**INSTRUCTION:**
Arrange every line of the rows below as a JSON list of strings, with one string per line and blank lines omitted.

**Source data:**

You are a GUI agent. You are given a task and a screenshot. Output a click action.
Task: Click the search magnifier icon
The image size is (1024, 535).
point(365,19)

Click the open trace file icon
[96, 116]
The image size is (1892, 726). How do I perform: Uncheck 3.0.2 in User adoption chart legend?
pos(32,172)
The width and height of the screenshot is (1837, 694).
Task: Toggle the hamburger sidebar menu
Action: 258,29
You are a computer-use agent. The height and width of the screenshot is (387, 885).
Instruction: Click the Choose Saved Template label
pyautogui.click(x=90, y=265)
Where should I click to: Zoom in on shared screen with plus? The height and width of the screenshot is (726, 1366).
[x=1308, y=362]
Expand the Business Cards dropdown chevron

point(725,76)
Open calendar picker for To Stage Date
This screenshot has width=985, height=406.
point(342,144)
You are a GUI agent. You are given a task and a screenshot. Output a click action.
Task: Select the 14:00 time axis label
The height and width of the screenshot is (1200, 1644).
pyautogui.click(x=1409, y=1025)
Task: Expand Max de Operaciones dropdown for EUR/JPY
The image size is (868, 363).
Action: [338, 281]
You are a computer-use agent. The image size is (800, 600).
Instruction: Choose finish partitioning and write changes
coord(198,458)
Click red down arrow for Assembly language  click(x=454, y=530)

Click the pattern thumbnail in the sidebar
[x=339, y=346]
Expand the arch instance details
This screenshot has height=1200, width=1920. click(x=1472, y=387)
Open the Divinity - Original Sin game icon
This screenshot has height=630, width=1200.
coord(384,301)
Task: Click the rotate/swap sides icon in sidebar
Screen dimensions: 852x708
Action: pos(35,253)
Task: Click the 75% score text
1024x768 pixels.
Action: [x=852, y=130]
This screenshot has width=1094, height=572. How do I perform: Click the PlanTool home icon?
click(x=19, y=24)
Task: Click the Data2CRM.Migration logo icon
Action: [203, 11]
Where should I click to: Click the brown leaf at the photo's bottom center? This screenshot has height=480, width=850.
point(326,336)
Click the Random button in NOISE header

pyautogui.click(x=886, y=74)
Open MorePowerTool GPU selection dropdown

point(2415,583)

**ANSWER TO THE EXERCISE:**
[
  "You are a GUI agent. You are given a task and a screenshot. Output a click action.",
  "Task: Click the search magnifier icon",
  "The image size is (1024, 535).",
  "point(365,19)",
  "Click the open trace file icon",
  "[96, 116]",
  "The image size is (1892, 726). How do I perform: Uncheck 3.0.2 in User adoption chart legend?",
  "pos(32,172)",
  "The width and height of the screenshot is (1837, 694).",
  "Task: Toggle the hamburger sidebar menu",
  "Action: 258,29",
  "You are a computer-use agent. The height and width of the screenshot is (387, 885).",
  "Instruction: Click the Choose Saved Template label",
  "pyautogui.click(x=90, y=265)",
  "Where should I click to: Zoom in on shared screen with plus? The height and width of the screenshot is (726, 1366).",
  "[x=1308, y=362]",
  "Expand the Business Cards dropdown chevron",
  "point(725,76)",
  "Open calendar picker for To Stage Date",
  "This screenshot has width=985, height=406.",
  "point(342,144)",
  "You are a GUI agent. You are given a task and a screenshot. Output a click action.",
  "Task: Select the 14:00 time axis label",
  "The height and width of the screenshot is (1200, 1644).",
  "pyautogui.click(x=1409, y=1025)",
  "Task: Expand Max de Operaciones dropdown for EUR/JPY",
  "The image size is (868, 363).",
  "Action: [338, 281]",
  "You are a computer-use agent. The image size is (800, 600).",
  "Instruction: Choose finish partitioning and write changes",
  "coord(198,458)",
  "Click red down arrow for Assembly language  click(x=454, y=530)",
  "Click the pattern thumbnail in the sidebar",
  "[x=339, y=346]",
  "Expand the arch instance details",
  "This screenshot has height=1200, width=1920. click(x=1472, y=387)",
  "Open the Divinity - Original Sin game icon",
  "This screenshot has height=630, width=1200.",
  "coord(384,301)",
  "Task: Click the rotate/swap sides icon in sidebar",
  "Screen dimensions: 852x708",
  "Action: pos(35,253)",
  "Task: Click the 75% score text",
  "1024x768 pixels.",
  "Action: [x=852, y=130]",
  "This screenshot has width=1094, height=572. How do I perform: Click the PlanTool home icon?",
  "click(x=19, y=24)",
  "Task: Click the Data2CRM.Migration logo icon",
  "Action: [203, 11]",
  "Where should I click to: Click the brown leaf at the photo's bottom center? This screenshot has height=480, width=850.",
  "point(326,336)",
  "Click the Random button in NOISE header",
  "pyautogui.click(x=886, y=74)",
  "Open MorePowerTool GPU selection dropdown",
  "point(2415,583)"
]